事業所アンケートきっかけに介護制度考える場つくれた 静岡県民医連

 昨年四月以降の介護保険制度改正が現場を直撃しています。静岡では、中央社会保障推進協議会の「二〇一五年介護報酬改定アンケート」を静岡市、浜松市、三島市のすべての介護事業所に届け、約一割から回答を得ました。単価の低い要支援者を断ったり、非常勤職員への置き換えをすすめるなど、厳しい現実が浮き彫りに。また、これでつながった事業所に呼びかけ、シンポジウムも開きました。(丸山聡子記者)
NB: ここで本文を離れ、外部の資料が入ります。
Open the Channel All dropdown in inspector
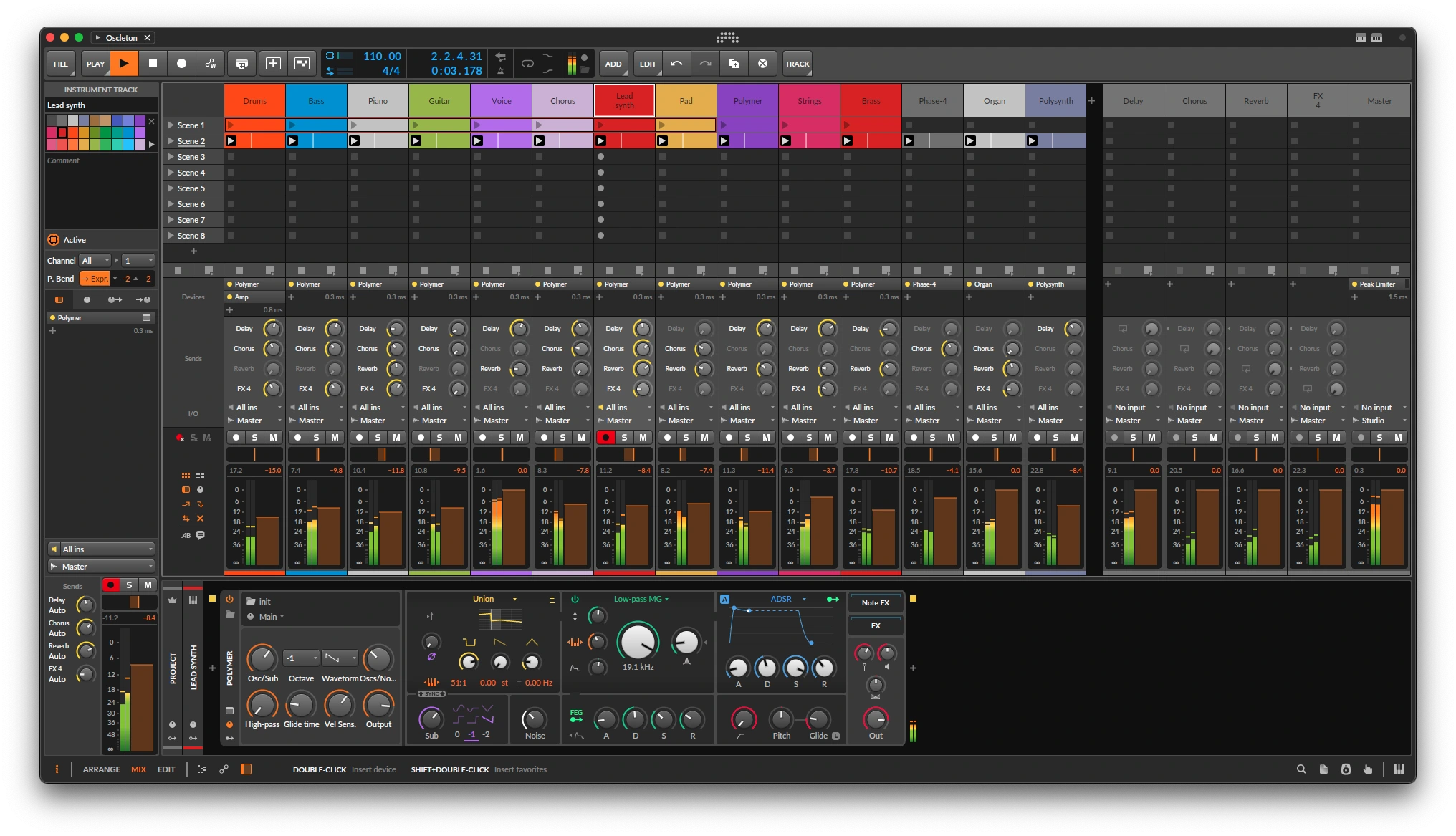The height and width of the screenshot is (836, 1456). 95,261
 「戻ったアンケートにはコメントがびっしり。深刻さに驚いて…。やって良かった」。静岡県民医連介護福祉委員長の池沼栄子さん(ひまわりケアプランセンター・ケアマネジャー)は言います。
 アンケートを行ったのは、報酬改定の影響が見え始めた七月上旬。実態を把握し、地域の介護事業所とつながろうと、民医連が参加する中央社会保障推進協議会のアンケートをすることにしました。
 手間もコストもかかる郵送は無理でしたが、県内にある約一八〇〇事業所に一つひとつFAXを送りました。翌日から返信が届き始め、わずか一週間で一六六通が戻りました。「コメント欄からは、利用者のために踏ん張り、発信したい思いを持っていることが伝わってきた」と、静岡健生会介護事業部長で静岡県社保協の事務局長も務める遠山陽一朗さん。

■「継続できない」の声続々

 アンケート項目は「介護報酬の引き下げの影響」と「職員の状況」。報酬改定以降、事業収入が「減った」と一〇六事業所(六五%)が回答。減収割合は最大五〇%、平均で九・四%でした。職員は「不足」「大変不足」が計八〇件(四八%)。「賃金水準が低い」「労働がきつい」「社会的評価が低い」が主な理由でした。
 コメント欄には「加算要件をクリアできない」「要支援者の受け入れを減らさざるを得ない」「報酬がさらに引き下がれば継続不可能」「正社員での雇用がむずかしく非常勤比率が高い」などの悩みが綴られていました。池沼さんは、「どこでも、事業所や利用者が制度改正に苦しめられていました。特に通所の小規模事業所は加算が算定できる体制がとれず、減収幅が大きい」と言います(グラフ)。認知症加算の廃止で二カ所のデイを統合したところもありました。「一方で大手は『新規の要支援の申し込みはお断り』と堂々とうたっています。軽度や低所得の人は排除です」と池沼さん。
 浜松佐藤町診療所(デイサービス)の事務長・大城智昭さんは併設のデイケアについて、「介護報酬引き下げによる減収を補うため、デイの半日利用で利用者を増やしています」と説明します。「人手不足はどこも深刻で、苦労しています。非正規職員がフルタイムで働いても月収二〇万円に届かないような介護報酬はおかしい」。

■結果伝えシンポ開く

 一一月一四日、「介護シンポジウム~だめだら! 介護いじめ」を開催。民医連外の介護事業所の三人がシンポジストを引き受けてくれました。県内の事業所にアンケート結果とシンポの案内を送付。六五人の参加者中、三分の一が民医連外の事業所からでした。
 会場から一時間以上かかる地域から参加した人もあり、悩みや思いを交流しました。今回のつながりを発展させ、改善につなげたいと考えています。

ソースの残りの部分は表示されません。